I had something similar to this happen once at a place I do some
consulting. We had hosted at ACD.net, and we moved to an cheap online
hosting company to save money and meet our very-low bandwidth needs.
ACD.net did us a favor and kept the website hosted on their servers with
DNS pointed to their servers while we transferred away. However, ACD
never pulled the old DNS records from their database after the migration
was complete. We experienced people complaining they were still seeing
the old site. What seemed to be happening is that people who hit ACD's
servers first (which is somewhat common locally and throughout the
state) were getting an answer pointing to the old site while everyone
else was hitting the correct authoritative server. I didn't even
believe it for a while and attributed it to poor DNS config/caching at
remote location. But, in fact, it was simply a left over record causing
some people issues. It seems there are slight differences to your
story, but since the case is similar I thought I'd share.
** Please note I like ACD and they were doing us a favor helping us make
the whole transfer go smoothly after some technical issues along the
way, it was my fault as much as theirs I never got the old record
cleaned out =)
- Joe
On Tue, 2010-04-20 at 19:17 -0400, Carl Raymond wrote:
> I've been having a strange problem with an external domain name registered
> at GoDaddy, and it keeps getting stranger. About a month ago, we (my
> department) took over management of the domain outreachscholarship.org from
> Penn State. My boss logged into GoDaddy and updated the administrative,
> technical, and billing contacts with his info. We built a fancy new web
> site, and last Monday I logged into GD's DNS management system to update the
> IP address to our web server here at MSU. I was still getting the old IP
> address long after it should have propagated around. As was my boss, and
> his boss. Not good. Several calls into GD show that for them, they see the
> new IP address, but I see the old one.
>
> Here's the first weird thing: the tech suggested using a proxy,
> www.megaproxy.com, to bring up the site. When they do that, they see the
> new site. When I do that, I see the old site. How can we both go to the
> same proxy and see something different?
>
> After several calls to GD getting nowhere, we decided to transfer the
> registration to Network Solutions, where we have several other domains
> registered. So we go through the steps to transfer. My boss ends up
> getting a message that says a request for transfer confirmation was sent to
> the administrative contact, which it shows as the old contact at Penn State.

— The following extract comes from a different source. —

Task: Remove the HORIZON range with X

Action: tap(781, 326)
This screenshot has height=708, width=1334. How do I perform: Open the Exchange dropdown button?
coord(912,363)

> I did a whois lookup, and see the old Penn State contacts. Aha! The GD
> contact info didn't propagate to the underlying registry back when he
> updated it in March. So I call GD again to ask what to do about that. The
> tech says that for him, whois shows the MSU contact info. He told me to go
> to http://who.is and see what it says. When he goes there, he sees the
> updated MSU contacts. When I go there, I see the old Penn State contacts.
> Strange. Then he says he'll get up and go to an external computer and see
> what comes up. He puts me on hold for a few minutes and comes back saying
> that from outside GD, he saw the old info, too. Good! So now at least GD
> understands that something really is wrong. But how can we both go to the
> same external site and get two different results?
> At this point he's going to escalate the issue, and goes back to the
> external computer to get a screenshot to staple to the screenshot from his
> workstation. But this time it shows the MSU info, not the Penn State info.
> So I emailed him a screenshot from my computer, where at least it's
> consistently wrong.
>
> So what the heck is going on? I am flummoxed. At least I got an incident
> number out of it. Previously I think GD just thought I was crazy.